== DATA UNDER STUDY

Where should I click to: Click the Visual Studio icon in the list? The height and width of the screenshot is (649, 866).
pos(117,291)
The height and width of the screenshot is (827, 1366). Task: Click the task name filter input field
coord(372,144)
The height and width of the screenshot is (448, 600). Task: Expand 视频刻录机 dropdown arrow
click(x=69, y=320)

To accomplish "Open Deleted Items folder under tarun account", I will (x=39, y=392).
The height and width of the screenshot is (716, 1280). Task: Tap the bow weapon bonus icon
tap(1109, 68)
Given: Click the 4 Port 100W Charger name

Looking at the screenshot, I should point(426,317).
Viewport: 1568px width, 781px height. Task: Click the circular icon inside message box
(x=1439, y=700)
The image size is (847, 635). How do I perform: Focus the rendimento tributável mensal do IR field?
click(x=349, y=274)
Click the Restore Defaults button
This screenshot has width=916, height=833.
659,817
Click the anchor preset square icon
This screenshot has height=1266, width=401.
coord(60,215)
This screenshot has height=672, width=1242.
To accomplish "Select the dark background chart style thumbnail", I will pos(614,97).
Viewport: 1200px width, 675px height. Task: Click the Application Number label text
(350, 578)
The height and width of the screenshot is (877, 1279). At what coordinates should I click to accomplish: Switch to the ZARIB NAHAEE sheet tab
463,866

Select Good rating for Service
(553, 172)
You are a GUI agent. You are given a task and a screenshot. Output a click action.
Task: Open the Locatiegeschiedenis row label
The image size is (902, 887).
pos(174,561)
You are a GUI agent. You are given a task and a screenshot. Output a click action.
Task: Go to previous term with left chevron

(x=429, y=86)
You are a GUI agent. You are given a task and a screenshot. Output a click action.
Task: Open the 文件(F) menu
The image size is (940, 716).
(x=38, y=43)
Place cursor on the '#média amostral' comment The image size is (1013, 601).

====

WHAT YOU SHOULD DO
In full and without error, repeat the material above.

WRITTEN RESPONSE
Where should I click to: Click the Visual Studio icon in the list? The height and width of the screenshot is (649, 866).
pos(117,291)
The height and width of the screenshot is (827, 1366). Task: Click the task name filter input field
coord(372,144)
The height and width of the screenshot is (448, 600). Task: Expand 视频刻录机 dropdown arrow
click(x=69, y=320)

To accomplish "Open Deleted Items folder under tarun account", I will (x=39, y=392).
The height and width of the screenshot is (716, 1280). Task: Tap the bow weapon bonus icon
tap(1109, 68)
Given: Click the 4 Port 100W Charger name

Looking at the screenshot, I should point(426,317).
Viewport: 1568px width, 781px height. Task: Click the circular icon inside message box
(x=1439, y=700)
The image size is (847, 635). How do I perform: Focus the rendimento tributável mensal do IR field?
click(x=349, y=274)
Click the Restore Defaults button
This screenshot has width=916, height=833.
659,817
Click the anchor preset square icon
This screenshot has height=1266, width=401.
coord(60,215)
This screenshot has height=672, width=1242.
To accomplish "Select the dark background chart style thumbnail", I will pos(614,97).
Viewport: 1200px width, 675px height. Task: Click the Application Number label text
(350, 578)
The height and width of the screenshot is (877, 1279). At what coordinates should I click to accomplish: Switch to the ZARIB NAHAEE sheet tab
463,866

Select Good rating for Service
(553, 172)
You are a GUI agent. You are given a task and a screenshot. Output a click action.
Task: Open the Locatiegeschiedenis row label
The image size is (902, 887).
pos(174,561)
You are a GUI agent. You are given a task and a screenshot. Output a click action.
Task: Go to previous term with left chevron

(x=429, y=86)
You are a GUI agent. You are given a task and a screenshot. Output a click action.
Task: Open the 文件(F) menu
The image size is (940, 716).
(x=38, y=43)
Place cursor on the '#média amostral' comment The image size is (1013, 601).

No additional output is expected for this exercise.